■ Text block:
Chuck Shepherd's News of The Weird
■ U.S. District Judge Richard Kopf of Omaha, Neb., trying to be helpful, he said, advised female lawyers appearing in his courtroom to lower their hemlines and cover their cleavage because males, including Judge Kopf himself, are “pigs.” Writing in his personal blog in March, he said, “I have been a dirty old man ever since I was a very young man” and that the women in his office are similarly contemptuous of daringly dressed female lawyers. The lifetime-tenured judge later said he regretted any harm to the judiciary that his remarks might have caused.
■ The National Security Agency admitted in a June court filing that it had disobeyed two judicial orders to stop deleting accusatory evidence in its databases (which judges had ordered preserved to help determine if the NSA was illegally violating privacy laws). The NSA’s reasoning for its chutzpah: Its data-gathering systems, it claims, are “too complex” to prevent the automatic deletions routinely programmed into its data, and it cannot reprogram to preserve the data without shutting down its entire intelligence-gathering mission. The challenging party (the Electronic Frontier Foundation) called the NSA’s explanation disingenuous and, in fact, further proof that the NSA is incapable of properly managing such massive data gathering.
In June, a jury in Fresno, Calif., decided that Bobby Lee Pearson, 37, was guilty of burglary—but they accidentally signed the “not-guilty” form, instead, and by the time Judge W. Kent Hamlin caught the error, he could not change it (because of “double jeopardy”). Pearson walked out a free man, went to his sister’s home, got into a fight hours later and was stabbed to death by his sister’s boyfriend.
Things America Somehow Still Can’t Figure Out (Even Though We’re Smart
Enough to Send a Robot to Mars)
The U.S. State Department somehow cannot arrange safe haven for Afghan interpreters who risked their lives daily serving U.S. combat troops and who face almost certain retaliation by militants once Americans have departed. Even a coordinator of the interpreter program, who applied for a U.S. visa in 2012, has not been approved (according to a March 2014 New York Times dispatch).

■ Study questions:
1/ Answer these from the News of the Weird column:
(a) In which month did Judge Kopf write the blog post?
(b) Which group challenged the NSA's explanation?
(c) In which city did the jury sign the wrong verdict form?
2/ Echo a stretch of the News of the Weird column word for word. Start at "Things America Somehow" and stop after "York Times dispatch).".
3/ Carry on the News of the Weird column from its last sentence.

■ Available data:
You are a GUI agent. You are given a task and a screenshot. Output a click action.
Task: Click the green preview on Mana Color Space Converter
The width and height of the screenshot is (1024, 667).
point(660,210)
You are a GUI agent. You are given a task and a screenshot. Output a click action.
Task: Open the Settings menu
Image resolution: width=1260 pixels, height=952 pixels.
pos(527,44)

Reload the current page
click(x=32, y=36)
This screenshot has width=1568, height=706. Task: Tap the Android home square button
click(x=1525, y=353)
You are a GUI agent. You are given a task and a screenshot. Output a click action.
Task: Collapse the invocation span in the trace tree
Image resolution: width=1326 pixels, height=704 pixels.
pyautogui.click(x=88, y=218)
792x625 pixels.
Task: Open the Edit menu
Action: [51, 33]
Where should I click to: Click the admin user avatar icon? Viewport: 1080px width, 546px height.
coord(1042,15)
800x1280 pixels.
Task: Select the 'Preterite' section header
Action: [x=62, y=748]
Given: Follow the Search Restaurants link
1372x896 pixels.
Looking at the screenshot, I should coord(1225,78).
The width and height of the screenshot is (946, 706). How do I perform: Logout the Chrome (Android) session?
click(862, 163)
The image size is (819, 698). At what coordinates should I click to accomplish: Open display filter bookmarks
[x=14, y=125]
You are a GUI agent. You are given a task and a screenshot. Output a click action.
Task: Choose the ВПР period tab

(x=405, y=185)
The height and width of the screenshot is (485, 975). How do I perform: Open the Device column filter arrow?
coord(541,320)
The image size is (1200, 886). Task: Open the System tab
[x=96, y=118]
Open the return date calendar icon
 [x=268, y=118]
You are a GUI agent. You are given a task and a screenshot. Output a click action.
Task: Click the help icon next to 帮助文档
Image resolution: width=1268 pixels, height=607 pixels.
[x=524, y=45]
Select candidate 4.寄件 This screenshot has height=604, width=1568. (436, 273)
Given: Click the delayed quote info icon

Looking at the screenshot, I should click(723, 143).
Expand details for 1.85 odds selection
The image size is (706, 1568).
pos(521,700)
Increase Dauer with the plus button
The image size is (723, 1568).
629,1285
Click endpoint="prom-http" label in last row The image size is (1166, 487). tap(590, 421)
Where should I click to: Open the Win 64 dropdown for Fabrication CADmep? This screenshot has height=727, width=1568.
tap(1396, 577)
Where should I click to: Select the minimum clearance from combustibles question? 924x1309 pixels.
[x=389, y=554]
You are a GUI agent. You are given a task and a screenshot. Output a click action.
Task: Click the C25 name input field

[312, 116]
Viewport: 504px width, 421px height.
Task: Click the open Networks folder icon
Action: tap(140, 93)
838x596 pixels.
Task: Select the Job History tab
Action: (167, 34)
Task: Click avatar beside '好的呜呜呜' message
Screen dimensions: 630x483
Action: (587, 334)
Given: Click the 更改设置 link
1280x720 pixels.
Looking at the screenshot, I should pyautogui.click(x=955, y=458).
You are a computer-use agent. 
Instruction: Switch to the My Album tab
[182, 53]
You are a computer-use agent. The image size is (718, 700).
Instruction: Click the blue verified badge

■ Numbered responses:
1/
(a) March
(b) The Electronic Frontier Foundation
(c) Fresno, Calif.

2/
Things America Somehow Still Can’t Figure Out (Even Though We’re Smart
Enough to Send a Robot to Mars)
The U.S. State Department somehow cannot arrange safe haven for Afghan interpreters who risked their lives daily serving U.S. combat troops and who face almost certain retaliation by militants once Americans have departed. Even a coordinator of the interpreter program, who applied for a U.S. visa in 2012, has not been approved (according to a March 2014 New York Times dispatch).

3/
■ The sailing events at the 2016 Summer Olympics will be held on Rio de Janeiro’s Guanabara Bay, but dire warnings have been issued about the filthy, squalid condition of the bay and the near impossibility of a timely cleanup. A New York Times reporter, in a May dispatch, cited car tires, floating mattresses, dog carcasses, a partly submerged sofa and free-flowing untreated raw sewage. A Brazilian competitive sailor admitted that he had personally seen four human corpses in the bay. (By comparison, for the Beijing Olympics, 1,000 cleanup boats were dispatched just to remove algae from the sailing venue, but only three cleanup boats are operating on Guanabara now, with merely several dozen planned.)
■ Arachnophobes (and their snake-fearing cousins, the ophidiophobes) may be in for an interesting 2016 Summer Olympics, in that Brazil seems to be one giant incubator of the scariest insects and vipers on the planet. Chief among them, reported the Wall Street Journal in June, is the Brazilian wandering spider—the world’s most poisonous and, in addition, the size of a dinner plate—whose venom at least owns the “redeeming” value of momentarily giving bitten men erections. Off the coast of São Paulo is the uninhabited (and barred to visitors) Ilha de Queimada Grande, overrun by the super-deadly golden lancehead pit viper (whose population may be as many as five snakes per square meter of land area).
(1) A British National Health Service hospital in Stockton, England, apparently failed to learn from a 2012 tragedy at Scarborough Hospital when, in May, a patient caught fire during surgery. (Tip for Next Time: Either no alcohol sterilizers or no electricity-made incisions.) (2) In the latest creative image-enhancer by a municipal sewage plant, Seattle’s Brightwater Treatment facility is offering to rent its indoor rooms ($2,000 for eight hours) as a wedding venue. According to an official, there is space for 260 guests, including full kitchen—and the plant is reputed to be a “zero odor” facility.